Prompt Formatting

LiteLLM automatically translates the OpenAI ChatCompletions prompt format, to other models. You can control this by setting a custom prompt template for a model as well.

Huggingface Models

LiteLLM supports Huggingface Chat Templates, and will automatically check if your huggingface model has a registered chat template (e.g. Mistral-7b).
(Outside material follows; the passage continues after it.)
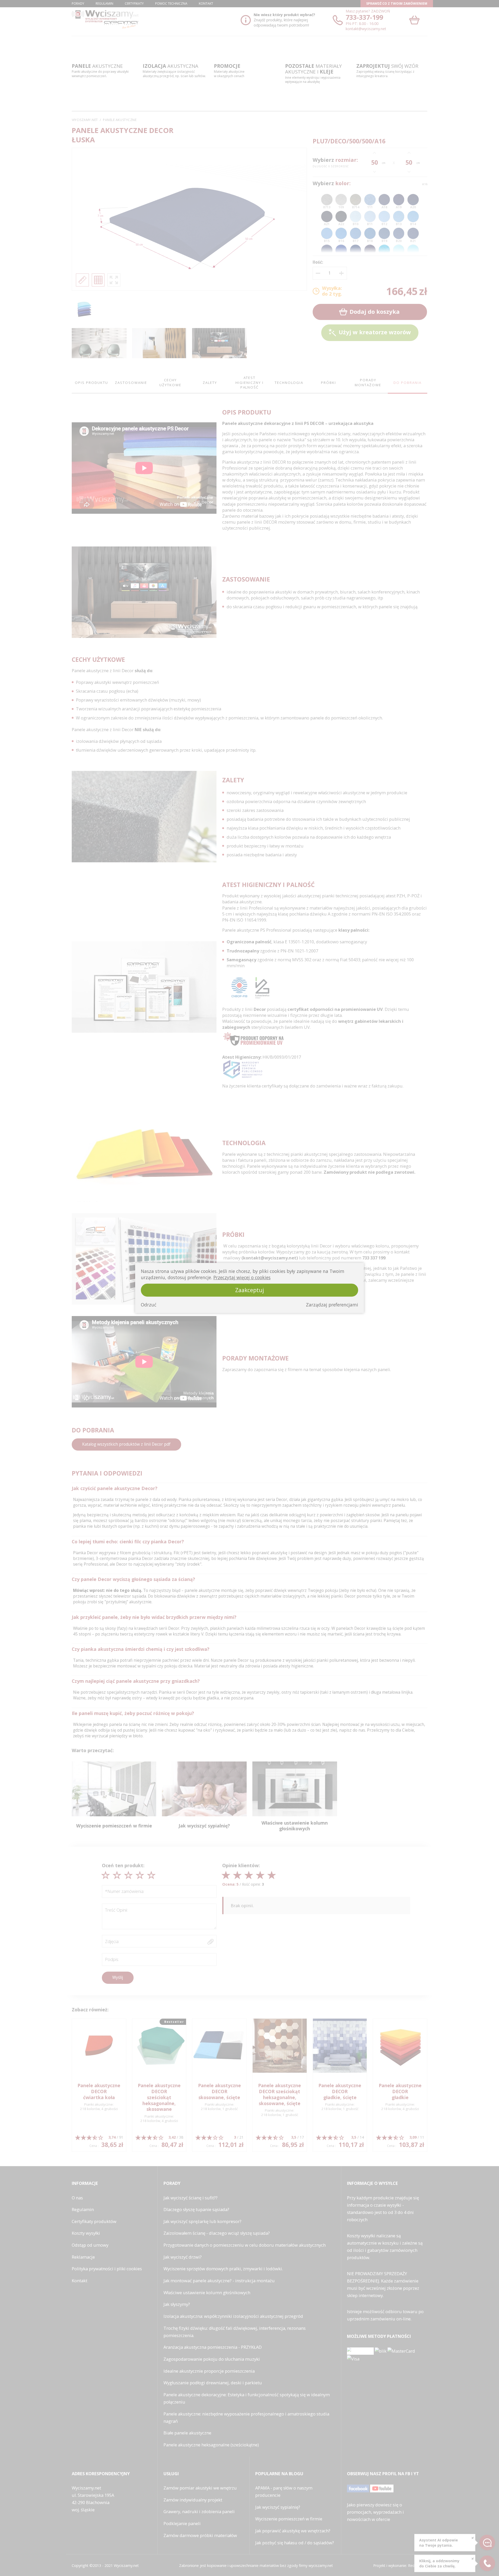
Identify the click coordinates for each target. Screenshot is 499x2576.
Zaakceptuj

For popular models (e.g. meta-llama/llama2), we have their templates saved as part of the package.

Stored Templates

Model Name	Works for Models	Completion Call
mistralai/Mistral-7B-Instruct-v0.1	mistralai/Mistral-7B-Instruct-v0.1	`completion(model='huggingface/mistralai/Mistral-7B-Instruct-v0.1', messages=messages, api_base="your_api_endpoint")`
meta-llama/Llama-2-7b-chat	All meta-llama llama2 chat models	`completion(model='huggingface/meta-llama/Llama-2-7b', messages=messages, api_base="your_api_endpoint")`
tiiuae/falcon-7b-instruct	All falcon instruct models	`completion(model='huggingface/tiiuae/falcon-7b-instruct', messages=messages, api_base="your_api_endpoint")`
mosaicml/mpt-7b-chat	All mpt chat models	`completion(model='huggingface/mosaicml/mpt-7b-chat', messages=messages, api_base="your_api_endpoint")`
codellama/CodeLlama-34b-Instruct-hf	All codellama instruct models	`completion(model='huggingface/codellama/CodeLlama-34b-Instruct-hf', messages=messages, api_base="your_api_endpoint")`
WizardLM/WizardCoder-Python-34B-V1.0	All wizardcoder models	`completion(model='huggingface/WizardLM/WizardCoder-Python-34B-V1.0', messages=messages, api_base="your_api_endpoint")`
Phind/Phind-CodeLlama-34B-v2	All phind-codellama models	`completion(model='huggingface/Phind/Phind-CodeLlama-34B-v2', messages=messages, api_base="your_api_endpoint")`

Jump to code

Format Prompt Yourself

You can also format the prompt yourself. Here's how:

import litellm
# Create your own custom prompt template 
litellm.register_prompt_template(
	    model="togethercomputer/LLaMA-2-7B-32K",
        initial_prompt_value="You are a good assistant" # [OPTIONAL]
	    roles={
            "system": {
                "pre_message": "[INST] <<SYS>>\n", # [OPTIONAL]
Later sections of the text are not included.